EXERCISE INSTRUCTIONS: Taking the listing below, restate word for word each line from the line with "Task: Click the info icon beside Active sites" to the line with "The height and width of the screenshot is (401, 800).", ends included, and stop there.

THE RECORDS:
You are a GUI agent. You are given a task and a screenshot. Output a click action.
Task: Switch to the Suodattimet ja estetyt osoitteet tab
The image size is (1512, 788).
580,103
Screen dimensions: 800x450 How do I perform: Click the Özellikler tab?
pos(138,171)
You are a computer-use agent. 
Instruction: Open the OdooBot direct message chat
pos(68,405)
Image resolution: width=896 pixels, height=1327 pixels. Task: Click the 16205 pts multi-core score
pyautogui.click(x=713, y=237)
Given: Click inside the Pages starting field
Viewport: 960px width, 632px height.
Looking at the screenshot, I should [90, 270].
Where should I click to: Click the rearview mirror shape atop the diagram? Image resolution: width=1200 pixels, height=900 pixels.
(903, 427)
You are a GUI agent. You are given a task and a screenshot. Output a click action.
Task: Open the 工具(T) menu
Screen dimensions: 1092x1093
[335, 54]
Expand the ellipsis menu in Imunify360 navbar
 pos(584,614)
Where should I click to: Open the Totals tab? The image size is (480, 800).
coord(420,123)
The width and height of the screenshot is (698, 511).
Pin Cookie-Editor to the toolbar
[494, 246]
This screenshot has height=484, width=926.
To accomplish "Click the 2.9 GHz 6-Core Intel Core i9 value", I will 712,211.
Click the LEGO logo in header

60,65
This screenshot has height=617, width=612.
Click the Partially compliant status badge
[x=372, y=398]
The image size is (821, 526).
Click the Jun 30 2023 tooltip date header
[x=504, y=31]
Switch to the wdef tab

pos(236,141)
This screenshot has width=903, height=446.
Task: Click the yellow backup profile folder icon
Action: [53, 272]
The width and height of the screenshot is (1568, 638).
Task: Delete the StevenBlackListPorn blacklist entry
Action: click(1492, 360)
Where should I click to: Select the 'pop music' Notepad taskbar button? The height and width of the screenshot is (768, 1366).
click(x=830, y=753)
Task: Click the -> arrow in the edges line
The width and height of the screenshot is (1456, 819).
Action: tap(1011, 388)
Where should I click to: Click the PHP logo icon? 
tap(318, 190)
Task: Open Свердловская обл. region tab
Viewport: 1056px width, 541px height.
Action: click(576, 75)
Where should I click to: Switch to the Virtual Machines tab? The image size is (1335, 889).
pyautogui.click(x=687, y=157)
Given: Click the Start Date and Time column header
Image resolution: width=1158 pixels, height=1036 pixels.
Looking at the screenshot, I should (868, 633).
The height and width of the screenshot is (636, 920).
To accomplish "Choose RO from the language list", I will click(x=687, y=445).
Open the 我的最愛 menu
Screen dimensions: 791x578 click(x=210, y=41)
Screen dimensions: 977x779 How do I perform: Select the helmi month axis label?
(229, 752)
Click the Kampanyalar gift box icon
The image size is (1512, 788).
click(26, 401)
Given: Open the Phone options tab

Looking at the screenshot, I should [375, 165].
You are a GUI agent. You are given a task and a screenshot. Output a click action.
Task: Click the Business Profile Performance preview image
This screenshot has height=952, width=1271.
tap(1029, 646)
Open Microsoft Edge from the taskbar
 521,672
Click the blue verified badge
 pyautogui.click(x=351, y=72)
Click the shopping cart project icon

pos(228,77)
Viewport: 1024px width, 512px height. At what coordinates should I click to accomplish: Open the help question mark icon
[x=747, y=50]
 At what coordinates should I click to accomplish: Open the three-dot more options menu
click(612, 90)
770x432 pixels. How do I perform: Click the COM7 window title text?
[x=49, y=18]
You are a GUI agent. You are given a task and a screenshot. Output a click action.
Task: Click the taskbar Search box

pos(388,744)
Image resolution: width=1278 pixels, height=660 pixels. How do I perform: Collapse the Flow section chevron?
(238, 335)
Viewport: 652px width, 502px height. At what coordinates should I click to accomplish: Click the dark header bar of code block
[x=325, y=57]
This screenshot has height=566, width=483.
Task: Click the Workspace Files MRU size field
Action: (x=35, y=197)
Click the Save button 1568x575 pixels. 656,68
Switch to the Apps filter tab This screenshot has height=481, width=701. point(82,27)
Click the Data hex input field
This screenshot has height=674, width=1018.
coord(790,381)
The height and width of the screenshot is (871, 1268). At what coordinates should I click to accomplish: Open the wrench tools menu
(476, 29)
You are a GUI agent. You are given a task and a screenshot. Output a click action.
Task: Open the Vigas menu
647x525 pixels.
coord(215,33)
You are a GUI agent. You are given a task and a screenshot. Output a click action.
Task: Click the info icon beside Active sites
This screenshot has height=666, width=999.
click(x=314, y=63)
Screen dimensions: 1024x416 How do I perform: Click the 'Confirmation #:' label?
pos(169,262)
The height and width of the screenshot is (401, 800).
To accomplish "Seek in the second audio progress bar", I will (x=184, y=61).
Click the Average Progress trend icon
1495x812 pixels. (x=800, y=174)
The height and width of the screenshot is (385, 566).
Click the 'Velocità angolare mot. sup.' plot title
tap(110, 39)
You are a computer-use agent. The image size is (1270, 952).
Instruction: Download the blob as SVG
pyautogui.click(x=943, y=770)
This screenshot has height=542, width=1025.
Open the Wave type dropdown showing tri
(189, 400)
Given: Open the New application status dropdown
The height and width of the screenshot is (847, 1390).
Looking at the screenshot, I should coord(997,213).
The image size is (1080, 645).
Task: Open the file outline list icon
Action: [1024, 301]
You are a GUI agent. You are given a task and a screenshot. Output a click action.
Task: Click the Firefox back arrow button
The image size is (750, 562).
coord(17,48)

RESPONSE BELOW:
Task: Click the info icon beside Active sites
This screenshot has height=666, width=999.
click(x=314, y=63)
Screen dimensions: 1024x416 How do I perform: Click the 'Confirmation #:' label?
pos(169,262)
The height and width of the screenshot is (401, 800).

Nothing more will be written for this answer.